Top of Source data

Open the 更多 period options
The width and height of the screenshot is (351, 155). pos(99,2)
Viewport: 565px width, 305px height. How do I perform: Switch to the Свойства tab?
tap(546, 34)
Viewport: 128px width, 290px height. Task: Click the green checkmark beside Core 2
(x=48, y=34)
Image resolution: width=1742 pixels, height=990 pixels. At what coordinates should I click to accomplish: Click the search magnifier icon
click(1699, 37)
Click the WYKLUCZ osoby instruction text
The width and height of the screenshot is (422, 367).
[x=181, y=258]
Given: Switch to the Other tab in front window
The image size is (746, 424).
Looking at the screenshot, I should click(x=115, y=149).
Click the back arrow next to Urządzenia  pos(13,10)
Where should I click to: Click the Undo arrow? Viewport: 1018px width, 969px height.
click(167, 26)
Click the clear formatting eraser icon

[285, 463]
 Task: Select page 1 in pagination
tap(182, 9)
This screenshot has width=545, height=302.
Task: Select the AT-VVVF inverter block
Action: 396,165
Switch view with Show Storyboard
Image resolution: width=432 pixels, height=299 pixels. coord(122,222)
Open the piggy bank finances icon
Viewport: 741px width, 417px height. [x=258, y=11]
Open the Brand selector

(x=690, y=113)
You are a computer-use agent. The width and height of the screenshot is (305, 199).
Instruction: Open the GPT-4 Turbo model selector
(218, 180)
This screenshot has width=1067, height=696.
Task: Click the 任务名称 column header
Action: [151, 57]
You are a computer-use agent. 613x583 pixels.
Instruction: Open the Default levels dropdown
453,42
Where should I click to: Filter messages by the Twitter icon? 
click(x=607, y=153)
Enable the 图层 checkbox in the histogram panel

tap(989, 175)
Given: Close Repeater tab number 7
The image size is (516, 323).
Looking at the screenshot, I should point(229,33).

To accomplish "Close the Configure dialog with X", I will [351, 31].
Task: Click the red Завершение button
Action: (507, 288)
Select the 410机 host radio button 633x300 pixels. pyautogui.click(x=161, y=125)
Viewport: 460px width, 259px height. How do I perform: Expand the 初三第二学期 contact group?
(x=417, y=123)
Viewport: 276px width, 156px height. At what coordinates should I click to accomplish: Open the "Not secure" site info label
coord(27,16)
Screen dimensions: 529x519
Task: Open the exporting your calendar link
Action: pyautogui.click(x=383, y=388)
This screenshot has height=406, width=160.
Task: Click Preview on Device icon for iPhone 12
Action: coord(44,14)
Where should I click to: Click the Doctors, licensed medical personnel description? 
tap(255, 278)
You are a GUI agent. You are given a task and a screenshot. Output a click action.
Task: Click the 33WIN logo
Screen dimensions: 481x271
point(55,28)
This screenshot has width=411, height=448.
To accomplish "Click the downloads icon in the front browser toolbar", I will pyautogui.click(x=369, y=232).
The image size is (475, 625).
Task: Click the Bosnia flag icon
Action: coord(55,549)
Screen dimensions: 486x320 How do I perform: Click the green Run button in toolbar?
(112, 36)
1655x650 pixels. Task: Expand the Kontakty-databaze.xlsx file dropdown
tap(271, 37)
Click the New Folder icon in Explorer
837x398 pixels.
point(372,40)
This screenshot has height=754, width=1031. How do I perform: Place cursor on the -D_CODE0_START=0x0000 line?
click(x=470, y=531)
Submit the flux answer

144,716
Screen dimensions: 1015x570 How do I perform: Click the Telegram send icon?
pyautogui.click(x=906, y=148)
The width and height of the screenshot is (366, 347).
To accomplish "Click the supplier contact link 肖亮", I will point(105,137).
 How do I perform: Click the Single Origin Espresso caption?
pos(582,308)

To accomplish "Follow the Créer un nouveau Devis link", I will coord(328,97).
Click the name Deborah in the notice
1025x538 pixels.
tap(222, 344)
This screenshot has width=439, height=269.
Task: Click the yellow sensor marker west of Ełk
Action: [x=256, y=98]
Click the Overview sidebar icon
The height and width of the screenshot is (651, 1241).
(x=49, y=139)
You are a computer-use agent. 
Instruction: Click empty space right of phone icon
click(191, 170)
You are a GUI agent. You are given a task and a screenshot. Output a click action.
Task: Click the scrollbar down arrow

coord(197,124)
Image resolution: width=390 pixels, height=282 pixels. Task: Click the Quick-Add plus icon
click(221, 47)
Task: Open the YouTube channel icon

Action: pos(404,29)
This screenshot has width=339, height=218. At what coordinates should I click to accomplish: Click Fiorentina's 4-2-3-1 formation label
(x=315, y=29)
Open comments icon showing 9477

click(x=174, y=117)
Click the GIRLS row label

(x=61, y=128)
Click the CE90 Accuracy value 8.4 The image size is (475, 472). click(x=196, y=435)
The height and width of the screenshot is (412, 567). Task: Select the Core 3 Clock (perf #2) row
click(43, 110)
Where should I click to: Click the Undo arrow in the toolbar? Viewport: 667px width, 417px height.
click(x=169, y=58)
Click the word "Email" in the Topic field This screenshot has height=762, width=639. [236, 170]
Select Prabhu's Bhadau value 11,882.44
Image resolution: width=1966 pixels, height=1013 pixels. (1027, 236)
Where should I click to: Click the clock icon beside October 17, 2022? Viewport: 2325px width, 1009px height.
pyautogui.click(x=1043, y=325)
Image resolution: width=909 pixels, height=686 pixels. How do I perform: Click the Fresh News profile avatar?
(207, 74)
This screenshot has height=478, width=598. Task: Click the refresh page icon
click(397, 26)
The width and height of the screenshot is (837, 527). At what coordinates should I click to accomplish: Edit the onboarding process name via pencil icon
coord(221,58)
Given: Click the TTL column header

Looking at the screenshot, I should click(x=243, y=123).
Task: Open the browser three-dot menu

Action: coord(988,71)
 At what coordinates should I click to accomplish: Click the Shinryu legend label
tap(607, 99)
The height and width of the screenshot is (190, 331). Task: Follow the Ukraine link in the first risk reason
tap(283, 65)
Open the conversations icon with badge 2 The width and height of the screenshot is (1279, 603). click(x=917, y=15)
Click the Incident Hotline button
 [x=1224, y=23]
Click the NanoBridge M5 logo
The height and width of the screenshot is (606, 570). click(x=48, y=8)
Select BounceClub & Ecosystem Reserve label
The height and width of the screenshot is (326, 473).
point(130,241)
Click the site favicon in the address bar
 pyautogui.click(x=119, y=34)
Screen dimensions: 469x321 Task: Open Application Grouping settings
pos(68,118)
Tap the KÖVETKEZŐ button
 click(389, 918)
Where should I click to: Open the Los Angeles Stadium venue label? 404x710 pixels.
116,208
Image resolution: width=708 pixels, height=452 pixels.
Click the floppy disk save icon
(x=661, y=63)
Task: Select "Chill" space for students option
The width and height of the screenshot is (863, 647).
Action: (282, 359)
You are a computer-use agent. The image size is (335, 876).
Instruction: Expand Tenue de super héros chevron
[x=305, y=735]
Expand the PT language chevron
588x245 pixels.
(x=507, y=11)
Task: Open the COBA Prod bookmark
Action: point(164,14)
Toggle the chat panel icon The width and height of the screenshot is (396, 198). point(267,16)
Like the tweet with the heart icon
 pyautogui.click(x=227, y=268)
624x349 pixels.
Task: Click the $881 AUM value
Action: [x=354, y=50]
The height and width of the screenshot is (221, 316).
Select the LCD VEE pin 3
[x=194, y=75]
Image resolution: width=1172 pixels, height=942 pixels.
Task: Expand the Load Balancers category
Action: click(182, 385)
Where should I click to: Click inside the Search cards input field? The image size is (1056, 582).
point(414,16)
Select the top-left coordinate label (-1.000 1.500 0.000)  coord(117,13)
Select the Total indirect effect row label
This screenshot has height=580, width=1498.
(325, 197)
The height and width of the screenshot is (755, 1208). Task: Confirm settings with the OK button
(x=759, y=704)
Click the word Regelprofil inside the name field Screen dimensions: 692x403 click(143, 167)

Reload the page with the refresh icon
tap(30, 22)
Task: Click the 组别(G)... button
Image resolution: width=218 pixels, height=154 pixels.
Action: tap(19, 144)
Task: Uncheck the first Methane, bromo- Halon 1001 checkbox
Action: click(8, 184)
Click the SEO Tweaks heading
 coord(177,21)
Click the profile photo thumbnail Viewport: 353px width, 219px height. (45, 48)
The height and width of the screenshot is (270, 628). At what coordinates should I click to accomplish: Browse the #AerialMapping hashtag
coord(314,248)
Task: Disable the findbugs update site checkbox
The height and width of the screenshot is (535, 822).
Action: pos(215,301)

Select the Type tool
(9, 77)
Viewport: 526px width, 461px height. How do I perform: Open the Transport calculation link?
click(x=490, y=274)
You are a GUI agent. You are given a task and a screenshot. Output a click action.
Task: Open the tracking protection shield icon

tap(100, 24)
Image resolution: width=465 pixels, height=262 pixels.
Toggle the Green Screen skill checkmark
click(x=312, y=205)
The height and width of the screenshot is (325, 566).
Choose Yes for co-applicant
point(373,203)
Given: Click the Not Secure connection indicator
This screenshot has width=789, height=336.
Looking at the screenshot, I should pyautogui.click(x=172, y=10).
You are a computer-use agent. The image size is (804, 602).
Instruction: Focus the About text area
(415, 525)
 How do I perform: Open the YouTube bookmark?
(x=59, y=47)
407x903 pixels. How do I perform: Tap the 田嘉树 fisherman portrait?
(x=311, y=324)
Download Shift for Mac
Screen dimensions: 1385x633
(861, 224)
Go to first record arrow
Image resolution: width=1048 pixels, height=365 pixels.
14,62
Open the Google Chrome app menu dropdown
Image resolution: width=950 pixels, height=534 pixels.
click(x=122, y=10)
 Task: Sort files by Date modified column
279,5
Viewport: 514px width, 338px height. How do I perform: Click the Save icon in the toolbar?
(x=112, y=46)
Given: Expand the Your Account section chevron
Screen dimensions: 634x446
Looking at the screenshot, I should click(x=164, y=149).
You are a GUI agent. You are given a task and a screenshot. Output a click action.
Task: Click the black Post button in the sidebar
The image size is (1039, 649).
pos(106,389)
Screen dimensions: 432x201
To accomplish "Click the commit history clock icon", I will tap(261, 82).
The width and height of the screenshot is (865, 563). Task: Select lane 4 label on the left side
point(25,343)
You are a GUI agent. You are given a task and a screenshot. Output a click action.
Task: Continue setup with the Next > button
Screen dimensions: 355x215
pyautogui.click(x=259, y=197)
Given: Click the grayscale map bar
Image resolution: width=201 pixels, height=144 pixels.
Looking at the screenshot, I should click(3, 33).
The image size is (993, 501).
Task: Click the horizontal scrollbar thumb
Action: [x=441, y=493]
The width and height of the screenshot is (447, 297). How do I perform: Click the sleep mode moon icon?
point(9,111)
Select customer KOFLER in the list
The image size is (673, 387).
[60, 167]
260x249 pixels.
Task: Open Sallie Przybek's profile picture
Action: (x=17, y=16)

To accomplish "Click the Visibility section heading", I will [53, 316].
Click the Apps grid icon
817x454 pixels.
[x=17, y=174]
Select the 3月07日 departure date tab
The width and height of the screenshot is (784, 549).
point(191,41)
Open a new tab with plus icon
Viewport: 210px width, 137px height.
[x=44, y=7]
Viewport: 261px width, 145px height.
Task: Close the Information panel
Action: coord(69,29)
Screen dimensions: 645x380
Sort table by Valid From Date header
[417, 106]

Bottom of Source data

Wherever the string "computer" appears in the data above, copy the line it sits in.

Written response
You are a computer-use agent. The width and height of the screenshot is (305, 199).
You are a computer-use agent. 613x583 pixels.
You are a computer-use agent. 
You are a computer-use agent. The image size is (335, 876).
You are a computer-use agent. The image size is (804, 602).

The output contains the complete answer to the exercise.